The person making the arrest need not actually see the crime committed. It is enough that he has actual and personal
knowledge of the crime committed. The term “in his presence” is satisfied when he had perceived the crime committed
by his senses. Those taking place within the optical or auditory perception. Includes situation “when one hears the disturbance
created and proceeds at once to the scene”. Requires mens rea (intention to commit the crime) and overt act of an offense.

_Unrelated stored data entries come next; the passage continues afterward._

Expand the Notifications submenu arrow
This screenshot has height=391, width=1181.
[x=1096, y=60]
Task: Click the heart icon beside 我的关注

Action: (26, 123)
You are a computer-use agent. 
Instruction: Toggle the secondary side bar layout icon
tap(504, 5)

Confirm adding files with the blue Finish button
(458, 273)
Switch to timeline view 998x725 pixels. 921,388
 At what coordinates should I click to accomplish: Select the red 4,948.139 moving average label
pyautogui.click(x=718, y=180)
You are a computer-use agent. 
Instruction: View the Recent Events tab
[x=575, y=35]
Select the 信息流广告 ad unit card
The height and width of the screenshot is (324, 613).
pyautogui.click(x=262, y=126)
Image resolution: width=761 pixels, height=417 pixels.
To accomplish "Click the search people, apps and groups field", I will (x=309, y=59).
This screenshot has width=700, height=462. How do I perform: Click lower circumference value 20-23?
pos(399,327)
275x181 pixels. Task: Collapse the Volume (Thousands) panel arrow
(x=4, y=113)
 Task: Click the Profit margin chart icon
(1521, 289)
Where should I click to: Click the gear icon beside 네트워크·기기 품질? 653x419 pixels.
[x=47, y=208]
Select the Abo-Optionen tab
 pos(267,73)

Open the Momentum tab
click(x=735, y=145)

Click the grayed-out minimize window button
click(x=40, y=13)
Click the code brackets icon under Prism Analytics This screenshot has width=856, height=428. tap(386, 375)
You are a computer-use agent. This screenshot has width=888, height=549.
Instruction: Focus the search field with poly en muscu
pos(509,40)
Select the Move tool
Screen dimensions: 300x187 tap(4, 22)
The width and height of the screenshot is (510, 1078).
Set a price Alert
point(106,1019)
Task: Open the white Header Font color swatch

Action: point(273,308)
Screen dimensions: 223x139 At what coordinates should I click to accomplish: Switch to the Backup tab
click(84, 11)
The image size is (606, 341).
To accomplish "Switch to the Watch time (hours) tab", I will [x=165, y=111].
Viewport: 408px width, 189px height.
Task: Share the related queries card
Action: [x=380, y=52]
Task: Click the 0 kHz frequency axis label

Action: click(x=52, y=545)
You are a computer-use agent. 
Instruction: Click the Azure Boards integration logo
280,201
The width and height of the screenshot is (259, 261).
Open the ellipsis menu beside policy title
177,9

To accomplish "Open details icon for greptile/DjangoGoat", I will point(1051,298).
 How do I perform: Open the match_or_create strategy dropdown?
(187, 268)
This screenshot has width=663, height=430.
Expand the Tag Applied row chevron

A
person liable for a continuing crime may be arrested at any time.
2. Hot Pursuit
Here, the arrest made by a law enforcer or a civilian is valid even without a warrant if an offense has just been committed and
that the person making the arrest has probable cause to believe, based on personal knowledge that he acquired of other facts and
circumstances that the person to be arrested is the one who committed the offense.
Now, in flagrante delicto arrest, I mentioned to you earlier that the person making the arrest has actual personal knowledge of
the commission of the offense, meaning to say that the person making the arrest in in flagrante delicto arrest has perceived the
commission of the offense with his eyes or through his other senses. But in hot pursuit arrest, here it is not necessary that
the person making the arrest has actually witnessed the commission of the offense, he may not have seen the offense,
yet he acquired personal knowledge of the facts and other circumstances of the offense which would imbed probable
cause on his part to believe that the person he is going to arrest is the offender.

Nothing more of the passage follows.